Jordan McPherson/SEC Country
Florida coach Jim McElwain faces a pivotal moment this week as his Gators open SEC play against Tennessee.

Florida analysis: Gators at crossroads as game with Tennessee could shape season

Ryan Young

GAINESVILLE, Fla. — Jim McElwain won’t say it. Coaches never do, not in Week 3.

But No. 24 Florida’s SEC opener Saturday with No. 23 Tennessee might well shape the Gators’ entire season. It might well prove to be the most pivotal and important game on the schedule.

“Every game is critical,” McElwain said Wednesday.

Sure, every Saturday is important when the expectations are what they are for Florida. No loss sits easy with a demanding and increasingly impatient fan base. But it would sure seem like the outcome of this particular game with the rival Vols has the chance to dramatically dictate the direction and mood moving forward.

Do the Gators prove they are the team many expected in the preseason — well, minus suspended star running back Jordan Scarlett and top wide receiver Antonio Callaway — or do they show they are closer to the team that crumbled against Michigan in the opener?

Does maligned offensive coordinator Doug Nussmeier justify McElwain’s confidence and loyalty and deliver a creative and dynamic game plan that finds a way to get Florida’s key playmakers significantly involved — again, the playmakers that are actually active and with the team — or does the frustration of the fan base grow louder in its call for change, and its plea for production?

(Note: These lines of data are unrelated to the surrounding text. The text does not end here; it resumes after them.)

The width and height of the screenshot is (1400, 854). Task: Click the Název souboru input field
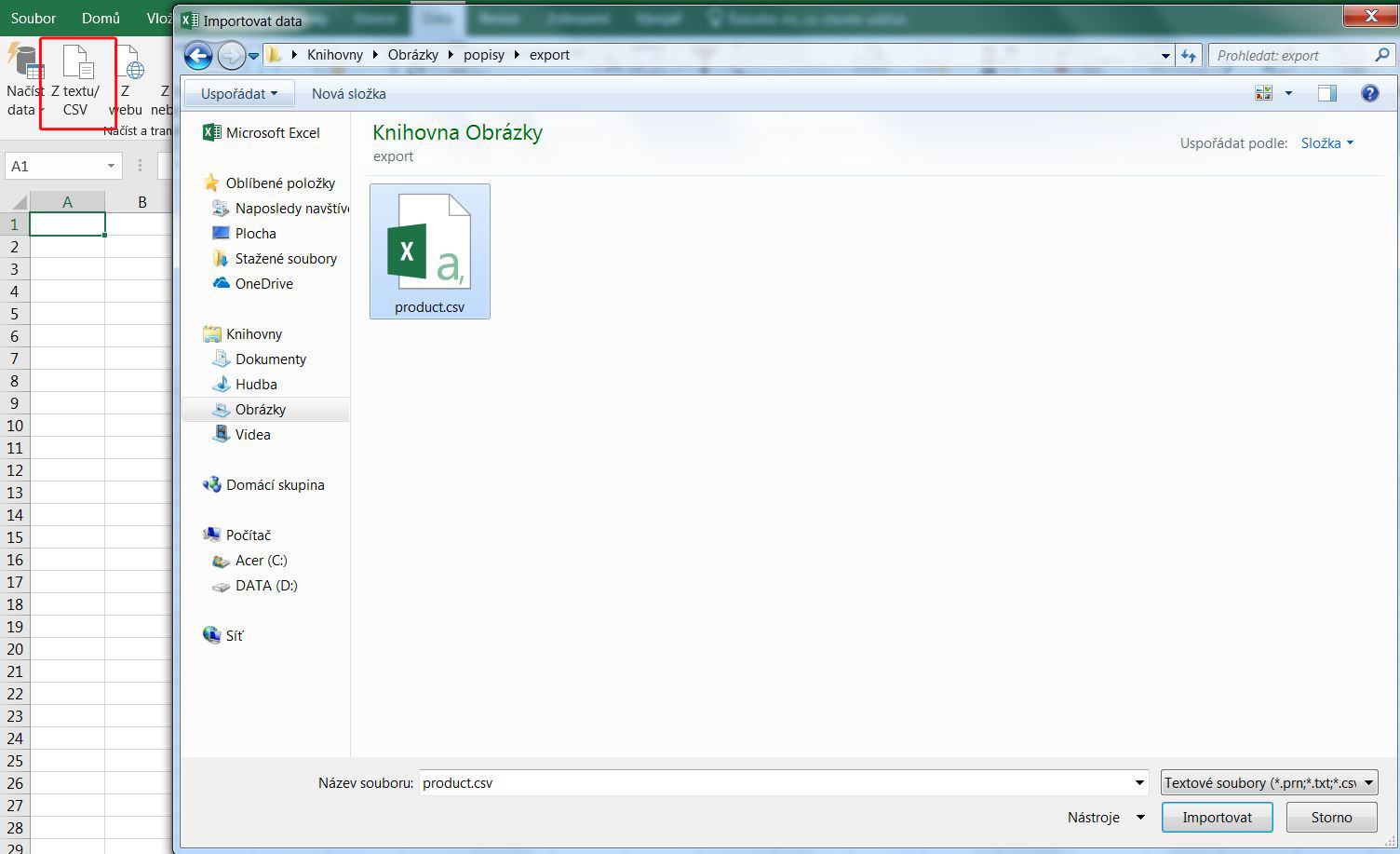774,783
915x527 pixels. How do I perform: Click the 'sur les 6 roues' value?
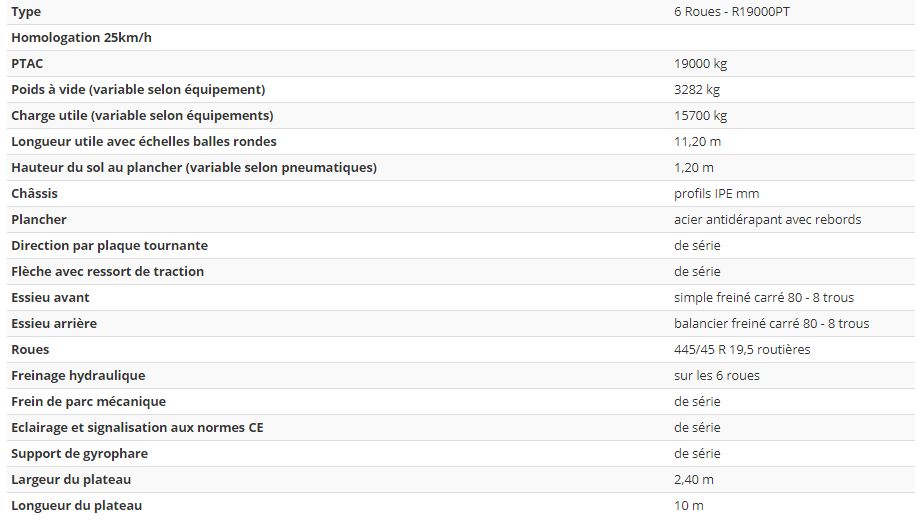717,376
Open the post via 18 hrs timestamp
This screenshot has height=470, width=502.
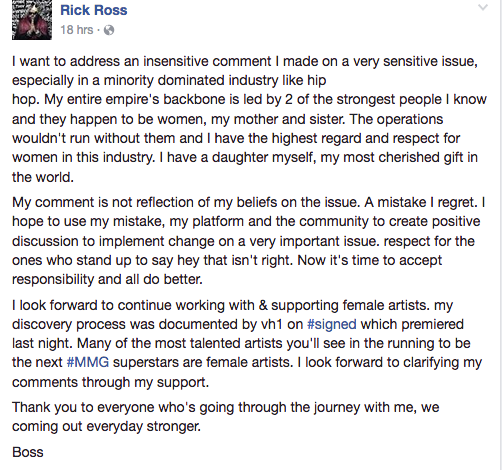pyautogui.click(x=77, y=30)
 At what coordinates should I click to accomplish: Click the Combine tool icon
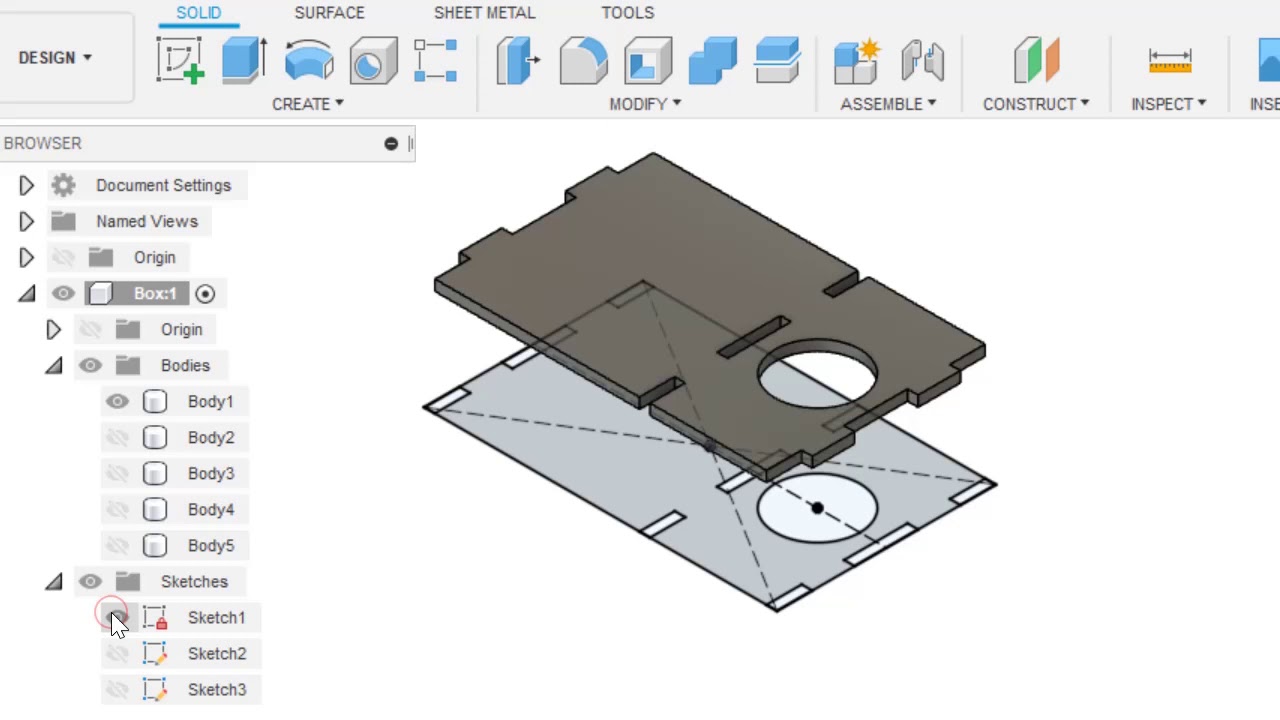coord(713,60)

Do the Gators handle at home a Tennessee program they’ve beaten 11 of the last 12 meetings — a Vols team that has a shiny 2-0 record but has yet to prove it’s better than a middle-of-the-pack SEC team — and show they are again a legit contender in the SEC East, or do they fall behind in that race from the start?

Does Florida show that it has recruited enough capable playmakers on offense to offset the loss of its two primary focal points — the duo that has been suspended from all team activities, along with seven other teammates, since the preseason — or does their off-the-field wrongdoing become the story of the 2017 season, more so than it already has been?

Does redshirt freshman Feleipe Franks show the poise and precision of his great potential this week and remove all questions at quarterback, or does he struggle and leave the position unsettled still?

“Yeah, you could look at this game as almost like a do-or-die type of game,” Gators linebacker David Reese said. “It’s like a real big point, a fork in the road.”

Indeed, it is.

McElwain won’t say it, can’t say it and, to be fair, shouldn’t say it. It’s not his job to magnify the aforementioned questions, to put even more pressure on his players. Quite the opposite, actually.

But the Gators know what’s at stake Saturday in The Swamp, and it goes both ways.

Everything is still before them. Their SEC goals are wholly intact. All of their goals are intact, for that matter. Fans may be frustrated, but nothing has been determined yet.

A win over the Vols goes a long way to painting that debacle in Dallas as an anomaly. A productive offensive performance silences at least some of the critics at least somewhat. A strong showing Saturday and suddenly the Gators are again the team many expected in the preseason, with renewed optimism and momentum and the chance to really get on a roll these next couple weeks leading into their much-anticipated showdown with LSU on Oct. 7.

The alternative is also in play. While momentum is tough to build, a season can start rolling downhill quickly, especially with the extra push of lingering disciplinary distractions.

Entering the season, this Tennessee game would not have been the obvious choice to circle as the Gators’ most important game, but it suddenly feels that way.

“I know where we’re going,” McElwain said. “I know the things we’re building. I’m excited about that, I’m excited about the direction. I’m excited about the young guys that we’re playing. We’ll just keep moving forward.”

A win Saturday would be a much-needed step in that direction.